Но в один прекрасный день ящик этот понадобился, склад булочек был обнаружен, и возмущению столь упорным непослушанием не было предела! Нескончаемая череда голубых мисочек ожидала маму, вечерние трапезы вызывали только отчаяние, а отвращение к утренним булочкам было непреодолимо. Собственными силами мама никогда бы не выбралась из этого мучительного положения, ее слишком уж запугали. Но здесь пора сказать, что в дядюшкином доме обитало одно старое угрюмое существо, почти бессловесное, которое с незапамятных времен убирало комнаты, кухарничало, с невозмутимым деревянным лицом выслушивало все капризы дяди и вообще, кажется, было еще более суровым изданием нашей старой Минны.

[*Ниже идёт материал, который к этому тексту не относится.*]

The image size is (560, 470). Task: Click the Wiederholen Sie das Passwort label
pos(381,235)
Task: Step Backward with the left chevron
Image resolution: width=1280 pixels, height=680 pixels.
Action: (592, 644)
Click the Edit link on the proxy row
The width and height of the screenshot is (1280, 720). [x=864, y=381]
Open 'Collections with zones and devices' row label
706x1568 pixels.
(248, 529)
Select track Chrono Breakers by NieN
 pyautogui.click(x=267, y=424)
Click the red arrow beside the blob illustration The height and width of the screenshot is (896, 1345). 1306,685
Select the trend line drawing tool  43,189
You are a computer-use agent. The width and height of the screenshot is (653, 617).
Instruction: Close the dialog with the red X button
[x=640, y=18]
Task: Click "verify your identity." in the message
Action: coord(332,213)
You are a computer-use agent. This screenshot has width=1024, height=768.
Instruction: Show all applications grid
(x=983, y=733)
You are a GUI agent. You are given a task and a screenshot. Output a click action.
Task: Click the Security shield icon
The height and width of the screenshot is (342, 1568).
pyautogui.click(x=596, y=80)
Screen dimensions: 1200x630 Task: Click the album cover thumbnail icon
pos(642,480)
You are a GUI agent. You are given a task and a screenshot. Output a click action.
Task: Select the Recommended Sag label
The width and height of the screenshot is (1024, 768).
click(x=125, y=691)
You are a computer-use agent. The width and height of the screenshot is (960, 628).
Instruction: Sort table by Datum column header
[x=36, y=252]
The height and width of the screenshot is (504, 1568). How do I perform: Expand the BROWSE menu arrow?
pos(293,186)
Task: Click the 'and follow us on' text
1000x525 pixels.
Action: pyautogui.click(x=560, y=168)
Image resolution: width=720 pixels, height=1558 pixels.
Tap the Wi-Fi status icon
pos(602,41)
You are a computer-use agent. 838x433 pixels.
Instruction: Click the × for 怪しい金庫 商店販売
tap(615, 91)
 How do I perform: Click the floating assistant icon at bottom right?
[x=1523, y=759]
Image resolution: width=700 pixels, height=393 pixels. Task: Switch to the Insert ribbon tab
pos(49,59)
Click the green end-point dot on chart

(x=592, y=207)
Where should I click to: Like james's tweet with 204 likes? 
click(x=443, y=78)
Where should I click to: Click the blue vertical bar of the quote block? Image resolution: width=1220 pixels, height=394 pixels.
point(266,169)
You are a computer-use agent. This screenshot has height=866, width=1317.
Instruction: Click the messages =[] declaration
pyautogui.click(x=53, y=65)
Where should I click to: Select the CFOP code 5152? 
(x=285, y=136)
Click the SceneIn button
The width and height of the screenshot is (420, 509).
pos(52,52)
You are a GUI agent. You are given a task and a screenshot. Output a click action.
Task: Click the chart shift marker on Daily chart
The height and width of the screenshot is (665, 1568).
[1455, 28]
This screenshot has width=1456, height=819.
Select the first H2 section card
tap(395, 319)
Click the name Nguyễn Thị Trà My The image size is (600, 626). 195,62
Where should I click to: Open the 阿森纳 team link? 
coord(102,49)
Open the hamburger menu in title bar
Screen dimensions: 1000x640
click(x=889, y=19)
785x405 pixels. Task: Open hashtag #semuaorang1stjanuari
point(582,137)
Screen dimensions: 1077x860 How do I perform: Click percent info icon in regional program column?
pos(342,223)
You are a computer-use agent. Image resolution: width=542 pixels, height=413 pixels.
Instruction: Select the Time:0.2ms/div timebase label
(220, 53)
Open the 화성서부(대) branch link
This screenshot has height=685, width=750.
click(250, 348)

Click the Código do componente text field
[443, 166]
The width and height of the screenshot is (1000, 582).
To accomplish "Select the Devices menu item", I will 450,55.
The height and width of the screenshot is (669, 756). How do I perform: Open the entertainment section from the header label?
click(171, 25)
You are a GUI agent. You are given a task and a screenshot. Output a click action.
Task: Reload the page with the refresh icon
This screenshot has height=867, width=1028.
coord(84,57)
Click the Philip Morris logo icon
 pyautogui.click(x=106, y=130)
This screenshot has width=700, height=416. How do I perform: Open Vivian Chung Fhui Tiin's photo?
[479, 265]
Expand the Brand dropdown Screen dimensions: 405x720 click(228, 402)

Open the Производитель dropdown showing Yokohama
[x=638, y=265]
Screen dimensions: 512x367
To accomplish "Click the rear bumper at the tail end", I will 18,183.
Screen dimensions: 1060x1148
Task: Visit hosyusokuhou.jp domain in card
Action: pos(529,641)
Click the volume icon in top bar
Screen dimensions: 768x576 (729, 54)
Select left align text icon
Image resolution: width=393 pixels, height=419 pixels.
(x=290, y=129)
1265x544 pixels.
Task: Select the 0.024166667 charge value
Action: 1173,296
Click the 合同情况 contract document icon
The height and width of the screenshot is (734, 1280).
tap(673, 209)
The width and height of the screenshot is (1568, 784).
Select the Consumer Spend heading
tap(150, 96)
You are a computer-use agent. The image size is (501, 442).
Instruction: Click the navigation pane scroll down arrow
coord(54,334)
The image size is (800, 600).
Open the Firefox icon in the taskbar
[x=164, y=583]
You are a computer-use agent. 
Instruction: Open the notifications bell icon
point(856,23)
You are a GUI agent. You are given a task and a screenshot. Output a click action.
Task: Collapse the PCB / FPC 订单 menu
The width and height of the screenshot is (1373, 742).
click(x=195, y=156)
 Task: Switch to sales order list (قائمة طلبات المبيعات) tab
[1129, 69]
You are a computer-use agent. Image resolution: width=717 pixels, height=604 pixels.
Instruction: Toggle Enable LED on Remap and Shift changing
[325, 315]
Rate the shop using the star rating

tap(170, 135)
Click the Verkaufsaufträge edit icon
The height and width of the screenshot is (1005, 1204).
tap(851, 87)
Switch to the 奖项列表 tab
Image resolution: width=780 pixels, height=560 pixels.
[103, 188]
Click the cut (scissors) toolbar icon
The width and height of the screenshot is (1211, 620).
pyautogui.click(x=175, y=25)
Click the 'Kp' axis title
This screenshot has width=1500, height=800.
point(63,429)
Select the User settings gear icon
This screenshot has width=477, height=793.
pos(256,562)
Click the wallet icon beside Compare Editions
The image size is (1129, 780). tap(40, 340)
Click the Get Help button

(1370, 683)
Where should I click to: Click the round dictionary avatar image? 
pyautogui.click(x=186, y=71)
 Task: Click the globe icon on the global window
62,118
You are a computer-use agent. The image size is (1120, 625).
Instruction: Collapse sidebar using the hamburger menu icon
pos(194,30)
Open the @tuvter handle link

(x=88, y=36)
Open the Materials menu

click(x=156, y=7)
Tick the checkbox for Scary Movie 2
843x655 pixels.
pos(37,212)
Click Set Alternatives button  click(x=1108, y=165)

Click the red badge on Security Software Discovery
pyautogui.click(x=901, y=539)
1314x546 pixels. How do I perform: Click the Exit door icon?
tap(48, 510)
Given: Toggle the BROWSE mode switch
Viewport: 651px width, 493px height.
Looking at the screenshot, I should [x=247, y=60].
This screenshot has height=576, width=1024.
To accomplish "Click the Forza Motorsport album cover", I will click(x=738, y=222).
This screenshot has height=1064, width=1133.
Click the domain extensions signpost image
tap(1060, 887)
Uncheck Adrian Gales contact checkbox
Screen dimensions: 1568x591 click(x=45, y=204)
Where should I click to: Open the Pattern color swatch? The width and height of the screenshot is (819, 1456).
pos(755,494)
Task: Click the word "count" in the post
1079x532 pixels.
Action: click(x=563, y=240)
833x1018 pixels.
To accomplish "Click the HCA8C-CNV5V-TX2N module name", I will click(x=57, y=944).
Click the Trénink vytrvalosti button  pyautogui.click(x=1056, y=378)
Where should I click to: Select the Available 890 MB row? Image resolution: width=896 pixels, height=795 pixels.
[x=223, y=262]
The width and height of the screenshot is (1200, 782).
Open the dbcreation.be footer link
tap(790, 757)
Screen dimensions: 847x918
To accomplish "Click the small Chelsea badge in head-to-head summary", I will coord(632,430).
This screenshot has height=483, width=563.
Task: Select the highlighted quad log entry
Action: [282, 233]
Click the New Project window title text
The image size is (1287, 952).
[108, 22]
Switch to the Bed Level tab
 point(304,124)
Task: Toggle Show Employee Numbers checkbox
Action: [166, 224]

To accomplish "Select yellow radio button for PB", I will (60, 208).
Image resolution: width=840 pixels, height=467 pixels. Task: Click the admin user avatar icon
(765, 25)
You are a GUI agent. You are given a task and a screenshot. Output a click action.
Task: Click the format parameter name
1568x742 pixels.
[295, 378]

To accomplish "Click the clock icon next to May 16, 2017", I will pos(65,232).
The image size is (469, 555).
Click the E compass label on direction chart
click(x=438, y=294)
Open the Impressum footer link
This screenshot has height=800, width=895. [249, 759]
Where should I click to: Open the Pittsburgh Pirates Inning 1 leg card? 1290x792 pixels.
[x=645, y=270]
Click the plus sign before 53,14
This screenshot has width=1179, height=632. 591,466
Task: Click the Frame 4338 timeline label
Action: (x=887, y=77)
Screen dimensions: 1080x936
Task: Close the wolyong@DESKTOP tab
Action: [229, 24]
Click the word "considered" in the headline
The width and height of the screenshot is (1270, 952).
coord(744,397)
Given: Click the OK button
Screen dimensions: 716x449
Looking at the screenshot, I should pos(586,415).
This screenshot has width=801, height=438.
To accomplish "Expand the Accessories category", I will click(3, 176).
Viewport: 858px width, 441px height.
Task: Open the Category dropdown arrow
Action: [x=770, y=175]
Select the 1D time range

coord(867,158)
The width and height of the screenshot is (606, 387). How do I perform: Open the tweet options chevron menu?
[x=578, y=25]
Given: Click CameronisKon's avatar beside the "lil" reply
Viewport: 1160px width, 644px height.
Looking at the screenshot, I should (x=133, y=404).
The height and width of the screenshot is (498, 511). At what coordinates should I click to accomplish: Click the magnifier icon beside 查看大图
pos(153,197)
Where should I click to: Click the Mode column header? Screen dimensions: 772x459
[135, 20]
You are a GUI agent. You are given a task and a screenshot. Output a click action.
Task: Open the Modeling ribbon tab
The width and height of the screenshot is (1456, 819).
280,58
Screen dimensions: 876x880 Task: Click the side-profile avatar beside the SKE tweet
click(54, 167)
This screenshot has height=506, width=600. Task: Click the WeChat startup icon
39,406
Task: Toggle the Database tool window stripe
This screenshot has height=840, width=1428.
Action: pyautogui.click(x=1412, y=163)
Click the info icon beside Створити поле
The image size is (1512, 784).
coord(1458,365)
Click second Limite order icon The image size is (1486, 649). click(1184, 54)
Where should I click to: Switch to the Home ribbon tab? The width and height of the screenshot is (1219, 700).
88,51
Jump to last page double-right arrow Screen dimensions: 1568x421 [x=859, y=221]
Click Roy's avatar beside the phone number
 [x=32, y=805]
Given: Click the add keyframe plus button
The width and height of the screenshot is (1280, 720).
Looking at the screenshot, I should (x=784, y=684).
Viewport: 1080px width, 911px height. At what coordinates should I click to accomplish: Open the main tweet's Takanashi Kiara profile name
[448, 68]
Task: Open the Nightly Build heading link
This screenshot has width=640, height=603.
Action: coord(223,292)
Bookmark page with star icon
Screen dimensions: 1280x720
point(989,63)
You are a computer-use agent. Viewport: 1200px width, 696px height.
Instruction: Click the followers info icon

Однажды даже этой очерствевшей старой деве стало жалко смотреть на маму, она открыла наконец рот и сказала:
— Слышь-ка, Ловизочка, слышь! Когда ты в школу идешь, тебе ж надо через речку переходить… И ежели ты чего есть не можешь, то глянь через перила, глянь… В Хельде — оно верней будет, чем на платяном шкафе али в комоде.
И хотя это прорицание звучало несколько туманно (как, впрочем, подобает делать всем хорошим оракулам), тем не менее мама поняла совет, и отныне черствых утренних булочек больше не существовало. А когда позднее, как сообщалось выше, потребовалось избавиться от скакалки с «не теми» ручками, место для погребения уже было известно.
Мама вспоминает, что за все ее детские годы деньги, притом солидная сумма в пять пфеннигов, были у нее еще только один раз; наверное, они появились после каникулярной поездки в «свекольный бурт». С утра до вечера ее занимала мысль, куда вложить этот капитал; то, что от него надо быстрее избавиться, было ясно. Если бы у нее обнаружили деньги, последовала бы не только расправа над ней, но и строгое письмо матушке, а этого ни в коем случае нельзя было допускать!
После долгих колебаний мама решилась на пирожное-трубочку со взбитыми сливками, которую в те добрые времена еще можно было приобрести за пять пфеннигов. Едва решение было принято, как маме нестерпимо захотелось пирожного. Она мигом слетала к кондитеру, купила трубочку, вернулась в сад, спряталась за кустами крыжовника и съела пирожное.
Понравилось ли оно ей, мама уже не помнит, но зато очень хорошо помнит, как несколько недель подряд она пребывала в постоянном страхе, что ее бесчестный поступок станет известен. Она поступила очень необдуманно, купив пирожное в «фамильной» кондитерской, и теперь, когда, гуляя с дядей и тетей, они проходили мимо этой лавки, а ее хозяин почтительно здоровался и порой обменивался двумя-тремя словами со всемогущим советником юстиции, то она всякий раз ждала, что с уст кондитера слетит вопрос:
— Ну как, Ловизочка, понравилось тебе мое пирожное?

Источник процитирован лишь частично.